Когда же я присовокупил, что мой друг Джефсон будет сотрудничать со мной, она произнесла: "О!" тоном, полным сомнения; когда же я далее начал ей пояснять, что Селькирк Браун и Деррик Мак-Шаугнасси также собираются помогать, она произнесла: "О!" тоном, не заключавшим уже в себе ни малейших сомнений; в нем ясно слышалось, что её интерес к делу, при его практическом осуществлении, совсем испарился.

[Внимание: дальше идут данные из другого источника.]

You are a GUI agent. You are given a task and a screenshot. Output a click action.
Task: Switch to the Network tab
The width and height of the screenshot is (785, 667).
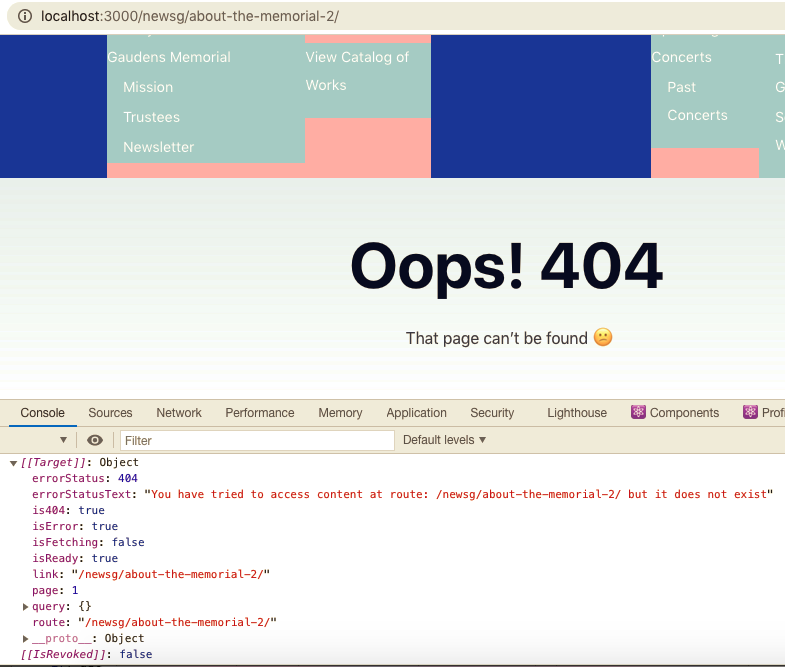[x=179, y=413]
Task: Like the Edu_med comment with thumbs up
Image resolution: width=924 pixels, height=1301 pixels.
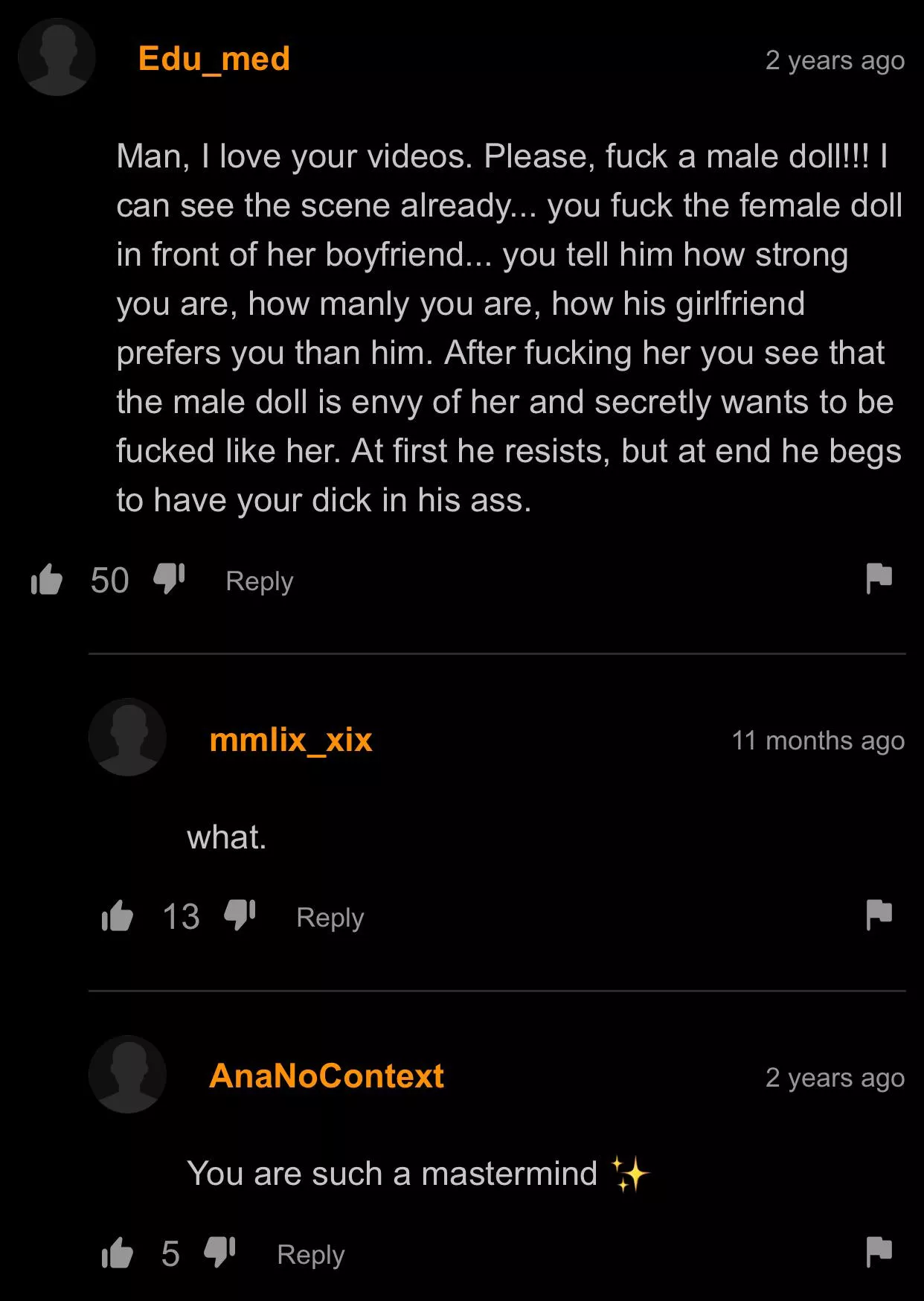Action: (46, 580)

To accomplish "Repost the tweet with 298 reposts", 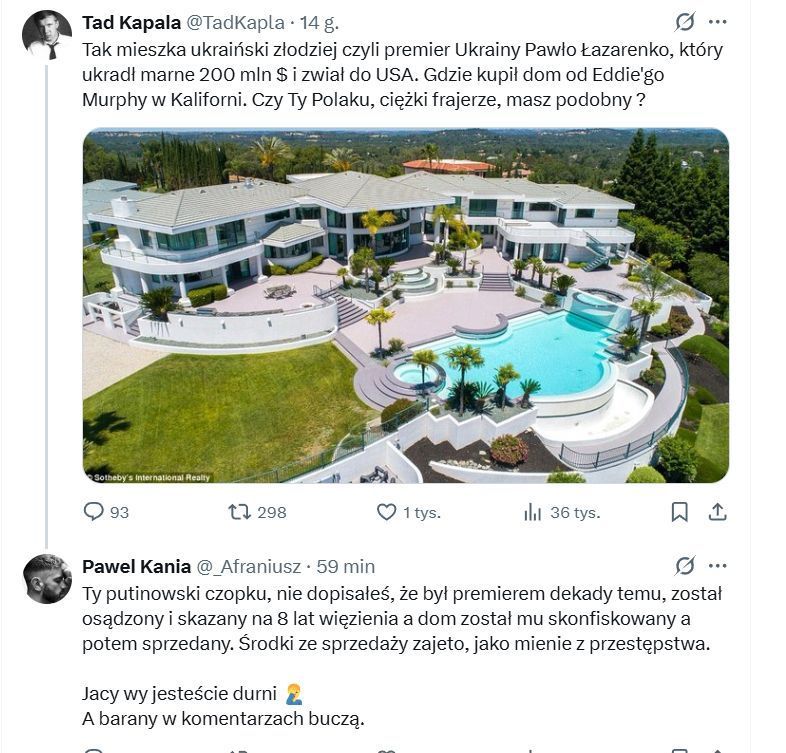I will click(x=240, y=512).
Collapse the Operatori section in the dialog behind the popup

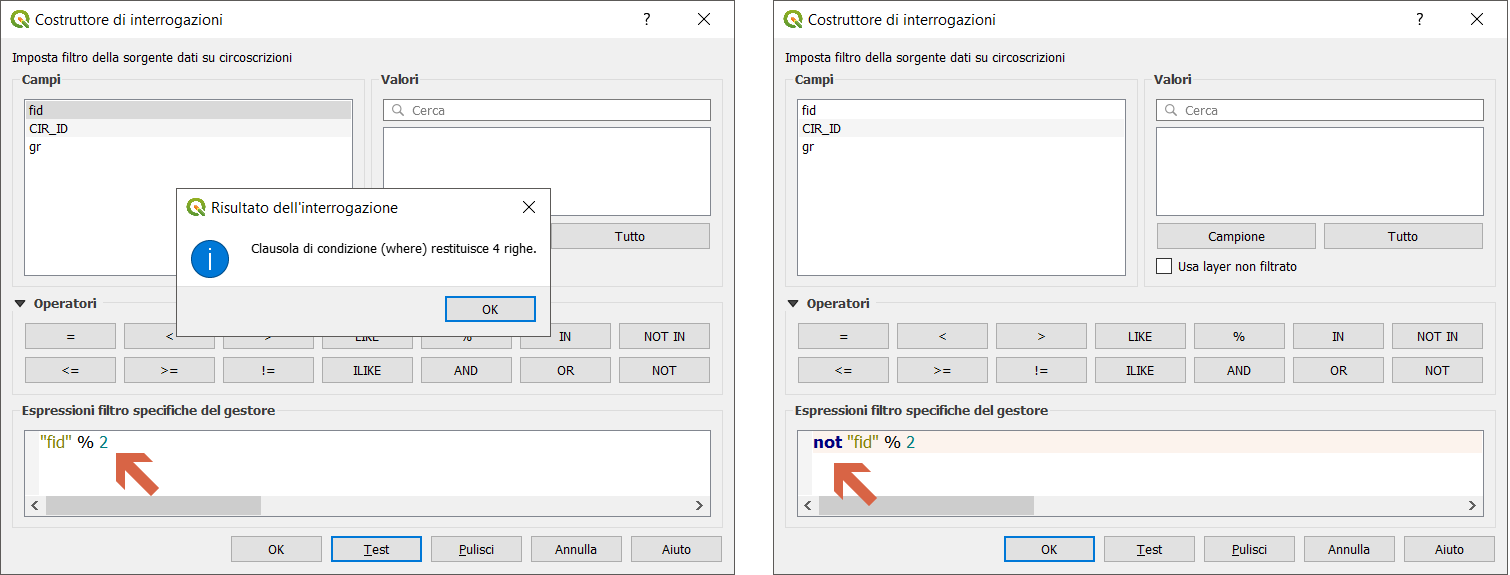coord(20,304)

Мне кажется, что факт привлечения в сотрудники троих холостяков значительно уменьшал наши шансы на успех в глазах Этельберты. Против холостяков, как людей, известной категории, она питает сильное предубеждение. Человек, не имевший достаточно смысла, чтоб пожелать жениться, а если и пожелавший, но не имевший достаточно смысла, чтобы это выполнить обнаруживал, по мнению Этельберты, или слабость разсудка, или природную испорченность; первая делала свою жертву неспособной, а вторая негодной к тому, чтоб сделаться действительно полезным писателем.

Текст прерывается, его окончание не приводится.